§ **Records for finding displayed items**:
==============================
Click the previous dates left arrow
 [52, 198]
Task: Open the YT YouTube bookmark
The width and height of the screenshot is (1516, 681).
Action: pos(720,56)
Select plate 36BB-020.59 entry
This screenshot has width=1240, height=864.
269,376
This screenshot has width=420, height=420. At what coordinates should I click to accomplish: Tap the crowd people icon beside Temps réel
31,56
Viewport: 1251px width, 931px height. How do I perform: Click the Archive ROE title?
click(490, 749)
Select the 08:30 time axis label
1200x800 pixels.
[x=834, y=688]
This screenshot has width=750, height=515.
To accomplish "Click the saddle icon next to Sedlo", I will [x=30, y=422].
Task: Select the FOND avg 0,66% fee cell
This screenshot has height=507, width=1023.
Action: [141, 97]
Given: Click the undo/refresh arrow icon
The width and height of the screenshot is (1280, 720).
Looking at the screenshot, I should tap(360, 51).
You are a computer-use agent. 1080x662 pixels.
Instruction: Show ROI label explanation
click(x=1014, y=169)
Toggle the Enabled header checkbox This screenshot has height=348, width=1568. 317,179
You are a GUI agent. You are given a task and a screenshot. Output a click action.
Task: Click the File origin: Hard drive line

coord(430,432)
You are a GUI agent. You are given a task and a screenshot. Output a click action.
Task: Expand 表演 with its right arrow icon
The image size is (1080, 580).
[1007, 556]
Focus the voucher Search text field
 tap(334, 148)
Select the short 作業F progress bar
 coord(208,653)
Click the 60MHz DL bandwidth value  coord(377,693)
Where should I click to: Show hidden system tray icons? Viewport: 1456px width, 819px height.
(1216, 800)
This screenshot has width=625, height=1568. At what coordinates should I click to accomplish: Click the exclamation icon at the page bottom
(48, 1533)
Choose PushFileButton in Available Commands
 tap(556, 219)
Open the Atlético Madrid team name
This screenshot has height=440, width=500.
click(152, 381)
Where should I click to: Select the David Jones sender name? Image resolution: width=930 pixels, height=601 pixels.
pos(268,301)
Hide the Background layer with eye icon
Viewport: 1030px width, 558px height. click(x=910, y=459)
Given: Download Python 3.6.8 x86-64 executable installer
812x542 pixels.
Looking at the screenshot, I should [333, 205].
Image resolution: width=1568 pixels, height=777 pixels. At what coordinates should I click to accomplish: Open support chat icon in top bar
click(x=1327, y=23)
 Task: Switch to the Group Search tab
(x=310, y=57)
==============================
§ **Written exercise**: Rewrite the data above, changing "GUI agent" to "interface agent" everywhere it appears and keeping everything else the same.

§ **Task solution**:
Click the previous dates left arrow
 [52, 198]
Task: Open the YT YouTube bookmark
The width and height of the screenshot is (1516, 681).
Action: pos(720,56)
Select plate 36BB-020.59 entry
This screenshot has width=1240, height=864.
269,376
This screenshot has width=420, height=420. At what coordinates should I click to accomplish: Tap the crowd people icon beside Temps réel
31,56
Viewport: 1251px width, 931px height. How do I perform: Click the Archive ROE title?
click(490, 749)
Select the 08:30 time axis label
1200x800 pixels.
[x=834, y=688]
This screenshot has width=750, height=515.
To accomplish "Click the saddle icon next to Sedlo", I will [x=30, y=422].
Task: Select the FOND avg 0,66% fee cell
This screenshot has height=507, width=1023.
Action: [141, 97]
Given: Click the undo/refresh arrow icon
The width and height of the screenshot is (1280, 720).
Looking at the screenshot, I should tap(360, 51).
You are a computer-use agent. 1080x662 pixels.
Instruction: Show ROI label explanation
click(x=1014, y=169)
Toggle the Enabled header checkbox This screenshot has height=348, width=1568. 317,179
You are a interface agent. You are given a task and a screenshot. Output a click action.
Task: Click the File origin: Hard drive line

coord(430,432)
You are a interface agent. You are given a task and a screenshot. Output a click action.
Task: Expand 表演 with its right arrow icon
The image size is (1080, 580).
[1007, 556]
Focus the voucher Search text field
 tap(334, 148)
Select the short 作業F progress bar
 coord(208,653)
Click the 60MHz DL bandwidth value  coord(377,693)
Where should I click to: Show hidden system tray icons? Viewport: 1456px width, 819px height.
(1216, 800)
This screenshot has width=625, height=1568. At what coordinates should I click to accomplish: Click the exclamation icon at the page bottom
(48, 1533)
Choose PushFileButton in Available Commands
 tap(556, 219)
Open the Atlético Madrid team name
This screenshot has height=440, width=500.
click(152, 381)
Where should I click to: Select the David Jones sender name? Image resolution: width=930 pixels, height=601 pixels.
pos(268,301)
Hide the Background layer with eye icon
Viewport: 1030px width, 558px height. click(x=910, y=459)
Given: Download Python 3.6.8 x86-64 executable installer
812x542 pixels.
Looking at the screenshot, I should [333, 205].
Image resolution: width=1568 pixels, height=777 pixels. At what coordinates should I click to accomplish: Open support chat icon in top bar
click(x=1327, y=23)
 Task: Switch to the Group Search tab
(x=310, y=57)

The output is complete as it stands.